Friday, May 10, 2002

BISMILLAH! NO!: Another poll, another "best single ever" victory for Bohemian Rhapsody in an all-time chart - this one is to promote the Guinness Book of British Hit Singles. (You might have thought that after the error-riddled travesty of the last edition, they'd put a bit more effort into proofreading, a little less into pointless promotional stunts, but there you go...). Brian May affects to be worried, lamenting that "people will never let us forget it" - pity the poor man, whose early morning slumbers in the arms of Anita Dobson are often disturbed by the thud of a wodge of royalty cheques landing on the doormat. Many is the time he's sat, in the Breakfast bar, hand paused as he fills in a paying-in slip, when he looks up and asks Anita: "Why is it always Bohemian Rhapsody? Why can't, just once, one of these polls offer praise for that tune which I made-up from the Ford advertising jingle I wrote?"
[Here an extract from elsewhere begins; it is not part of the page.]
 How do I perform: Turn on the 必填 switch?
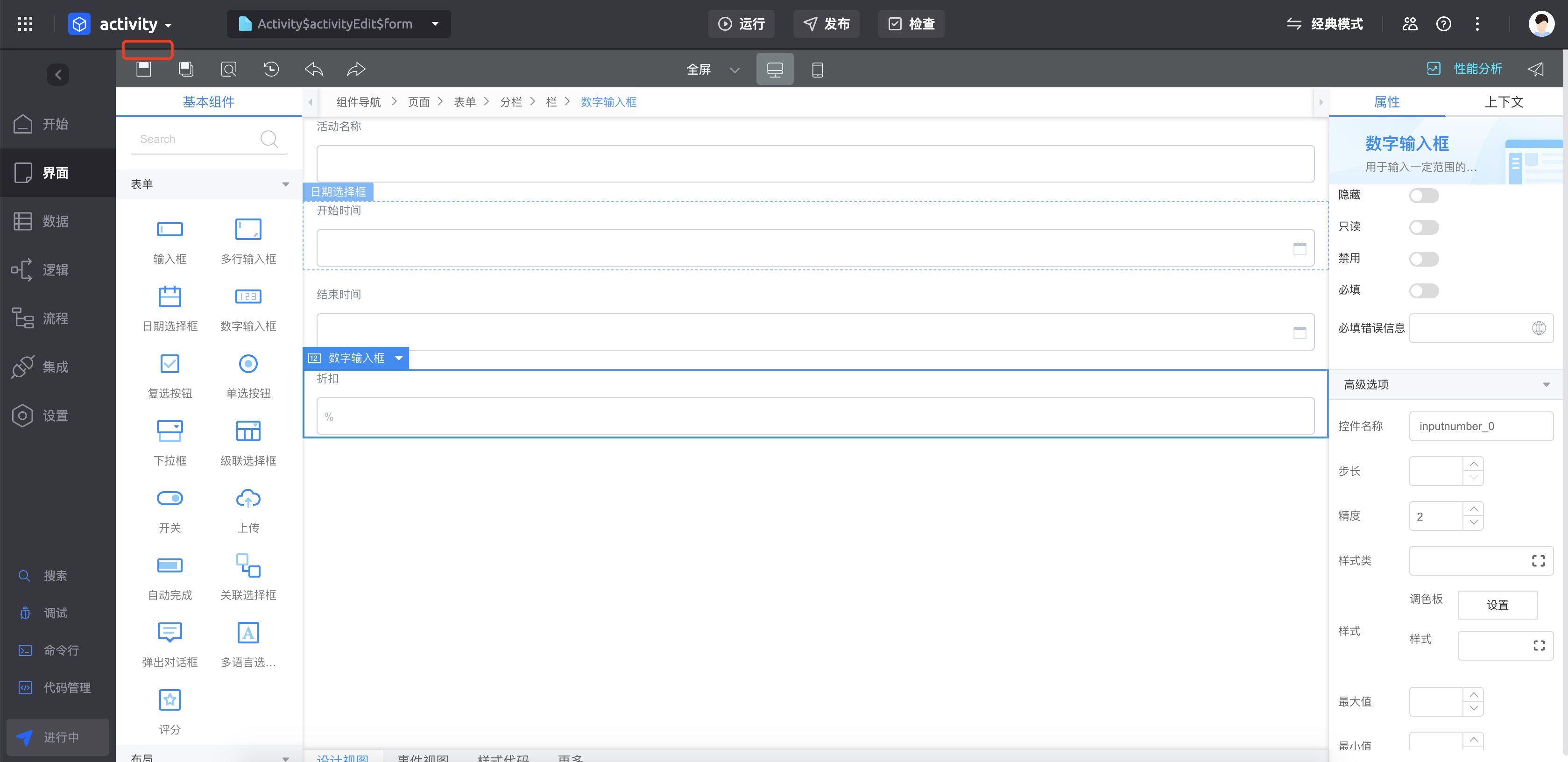(x=1424, y=290)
(Talking of Queen, how come when people attack Ben Elton for writing that godawful Queen musical, its always on the grounds that Queen were crap - which, really, they weren't, all the time, rather than asking him quite what he thinks he's doing helping further line the pockets of a bunch of bastards who broke the UN sanctions against South Africa during the aparthied era by playing Sun City?)
Anyway, to save time in future, we proudly present The All Time Singles of All Time, ever, ever, a cut out and keep list which will allow you, at any time, to publish a definitive list of the greatest singles of all time without needing to go to all the trouble of actually organising a poll:
1. Bohemian Rhapsody
2. Twist and Shout (may be replaced by Hey Jude for publications which feature adverts for musical instruments)
3. Imagine
(Number 2 and 3 should be reversed if near a major anniversary of John Lennon's death)
4. Whatever the best selling single of last year was (May be replaced by White Man In Hammersmith Palais if average age of your readership is above 15, or Anarchy In The UK if average age of children of your readership is above 15)
5. Sympathy for the Devil (or something by Whitney Houston if your readership is predominantly female)
6. Like A Virgin (or Ray of Light if your art director wears sunglasses)
7. Wonderful World (Reet Petite or Sexual Healing or Dock of the Bay will do; it's just tokenism, after all)
8. Wannabe (That'll get the letters pages buzzing, you'll see...)
9. The record your editorial director lost his virginity to, or Lay Lady Lay if he's still a virgin)
10. Something off a compilation about to be released by your largest advertiser
- and that's it. Run every six months for a vaguely-considered reason (50th anniversary, 100 years of the gramophone needle, whatever).